Dataset entries
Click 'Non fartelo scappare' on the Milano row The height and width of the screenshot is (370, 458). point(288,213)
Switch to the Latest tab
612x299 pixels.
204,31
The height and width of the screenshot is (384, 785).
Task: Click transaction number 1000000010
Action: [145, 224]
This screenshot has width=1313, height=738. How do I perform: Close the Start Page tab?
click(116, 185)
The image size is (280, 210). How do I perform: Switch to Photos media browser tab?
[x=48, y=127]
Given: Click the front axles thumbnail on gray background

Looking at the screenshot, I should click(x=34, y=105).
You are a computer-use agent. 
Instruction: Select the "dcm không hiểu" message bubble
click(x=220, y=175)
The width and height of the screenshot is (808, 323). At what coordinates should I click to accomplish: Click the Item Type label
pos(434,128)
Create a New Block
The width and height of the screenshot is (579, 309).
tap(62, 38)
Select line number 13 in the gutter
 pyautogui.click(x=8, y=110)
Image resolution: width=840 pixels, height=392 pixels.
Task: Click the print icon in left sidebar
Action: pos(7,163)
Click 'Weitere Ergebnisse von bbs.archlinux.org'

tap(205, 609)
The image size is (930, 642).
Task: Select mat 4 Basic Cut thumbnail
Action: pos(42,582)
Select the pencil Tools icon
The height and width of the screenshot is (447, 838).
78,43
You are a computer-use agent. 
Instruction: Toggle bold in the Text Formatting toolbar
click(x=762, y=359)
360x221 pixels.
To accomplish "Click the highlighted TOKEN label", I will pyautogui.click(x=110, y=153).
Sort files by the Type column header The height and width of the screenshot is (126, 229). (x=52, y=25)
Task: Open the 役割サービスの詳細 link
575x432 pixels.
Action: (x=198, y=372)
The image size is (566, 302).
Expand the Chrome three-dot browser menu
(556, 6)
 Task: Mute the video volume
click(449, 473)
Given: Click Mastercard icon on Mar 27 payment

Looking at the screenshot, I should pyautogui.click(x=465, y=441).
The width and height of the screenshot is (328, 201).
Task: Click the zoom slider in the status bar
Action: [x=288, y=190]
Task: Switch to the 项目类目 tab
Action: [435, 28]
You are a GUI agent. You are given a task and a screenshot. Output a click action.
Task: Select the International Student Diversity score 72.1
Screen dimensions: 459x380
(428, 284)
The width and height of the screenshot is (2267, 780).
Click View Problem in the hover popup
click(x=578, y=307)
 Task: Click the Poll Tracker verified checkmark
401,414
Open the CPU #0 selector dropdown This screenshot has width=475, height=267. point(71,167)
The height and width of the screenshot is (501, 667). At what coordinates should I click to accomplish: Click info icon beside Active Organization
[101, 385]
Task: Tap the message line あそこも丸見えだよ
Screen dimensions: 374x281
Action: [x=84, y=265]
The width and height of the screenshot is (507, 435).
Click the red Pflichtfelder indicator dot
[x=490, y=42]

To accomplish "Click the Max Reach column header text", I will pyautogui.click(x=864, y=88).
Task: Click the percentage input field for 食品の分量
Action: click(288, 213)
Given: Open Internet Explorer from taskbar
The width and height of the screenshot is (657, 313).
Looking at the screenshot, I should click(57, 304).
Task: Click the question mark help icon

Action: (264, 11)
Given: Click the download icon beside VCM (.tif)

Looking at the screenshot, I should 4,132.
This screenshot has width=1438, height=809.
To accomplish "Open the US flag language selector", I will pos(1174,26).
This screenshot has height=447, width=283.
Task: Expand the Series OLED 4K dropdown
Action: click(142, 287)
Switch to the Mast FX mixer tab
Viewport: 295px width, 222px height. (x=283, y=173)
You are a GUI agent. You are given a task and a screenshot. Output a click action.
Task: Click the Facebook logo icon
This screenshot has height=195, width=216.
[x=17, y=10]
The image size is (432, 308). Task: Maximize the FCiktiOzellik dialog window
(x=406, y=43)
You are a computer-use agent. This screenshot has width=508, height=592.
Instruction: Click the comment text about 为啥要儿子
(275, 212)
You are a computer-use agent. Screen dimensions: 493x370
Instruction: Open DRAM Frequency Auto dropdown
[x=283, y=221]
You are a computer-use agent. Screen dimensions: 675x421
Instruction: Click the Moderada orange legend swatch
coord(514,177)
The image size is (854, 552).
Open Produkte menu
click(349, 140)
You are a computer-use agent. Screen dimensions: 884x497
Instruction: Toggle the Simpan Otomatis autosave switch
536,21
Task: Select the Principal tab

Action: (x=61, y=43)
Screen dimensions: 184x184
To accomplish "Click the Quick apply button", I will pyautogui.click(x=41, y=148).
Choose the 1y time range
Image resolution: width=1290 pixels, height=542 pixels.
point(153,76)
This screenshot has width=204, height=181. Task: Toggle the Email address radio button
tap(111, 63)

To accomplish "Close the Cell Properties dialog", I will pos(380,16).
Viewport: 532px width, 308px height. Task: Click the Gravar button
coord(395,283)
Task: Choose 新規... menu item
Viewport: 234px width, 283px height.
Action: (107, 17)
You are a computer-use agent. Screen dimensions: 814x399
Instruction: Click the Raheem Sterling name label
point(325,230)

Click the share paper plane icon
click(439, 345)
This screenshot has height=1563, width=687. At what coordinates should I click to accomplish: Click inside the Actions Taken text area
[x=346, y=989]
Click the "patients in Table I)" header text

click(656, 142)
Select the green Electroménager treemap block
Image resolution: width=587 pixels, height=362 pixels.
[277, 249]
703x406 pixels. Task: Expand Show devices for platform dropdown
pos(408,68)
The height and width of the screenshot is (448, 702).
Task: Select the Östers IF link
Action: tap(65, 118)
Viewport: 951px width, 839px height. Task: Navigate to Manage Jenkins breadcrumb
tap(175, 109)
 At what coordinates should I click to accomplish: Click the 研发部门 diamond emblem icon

- _TASK TO CARRY OUT_
Your response should be each line that includes the word "Choose", copied from the records.

- _EXERCISE OUTPUT_
Choose the 1y time range
Task: Choose 新規... menu item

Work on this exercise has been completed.